Exercise details: Copy the records that follow exactly as written, but not their pictures.

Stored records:
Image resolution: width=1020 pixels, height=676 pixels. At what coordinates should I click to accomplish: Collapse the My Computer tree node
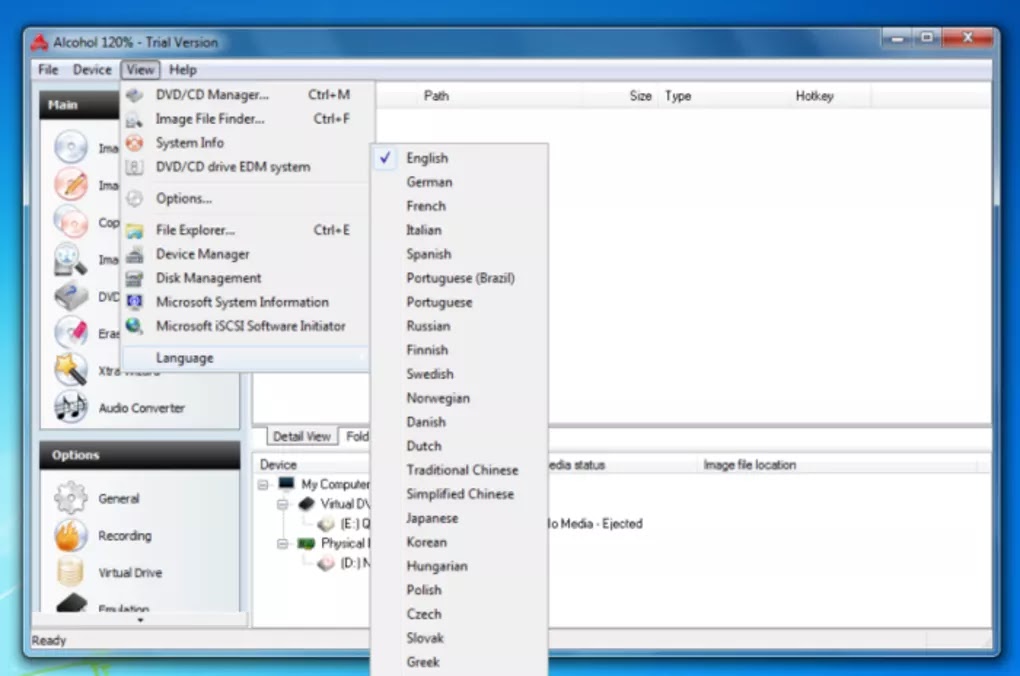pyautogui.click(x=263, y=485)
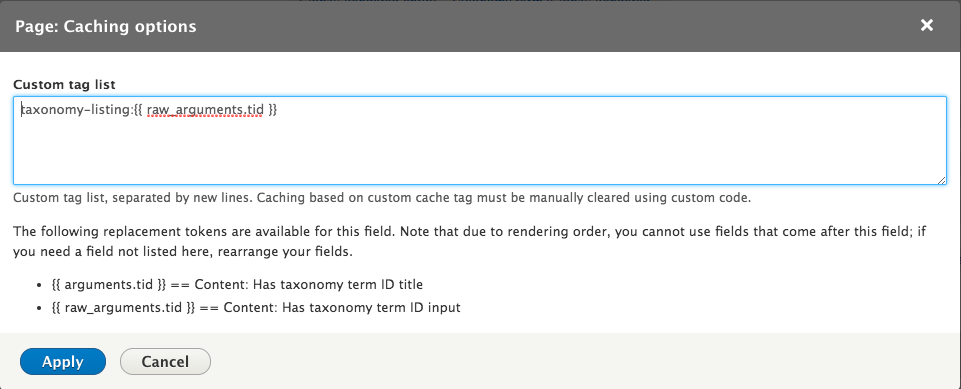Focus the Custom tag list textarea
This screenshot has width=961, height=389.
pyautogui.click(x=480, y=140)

Written answer:
Image resolution: width=1020 pixels, height=676 pixels. At what coordinates should I click to accomplish: Collapse the My Computer tree node
pyautogui.click(x=263, y=485)
Focus the Custom tag list textarea
This screenshot has width=961, height=389.
pyautogui.click(x=480, y=140)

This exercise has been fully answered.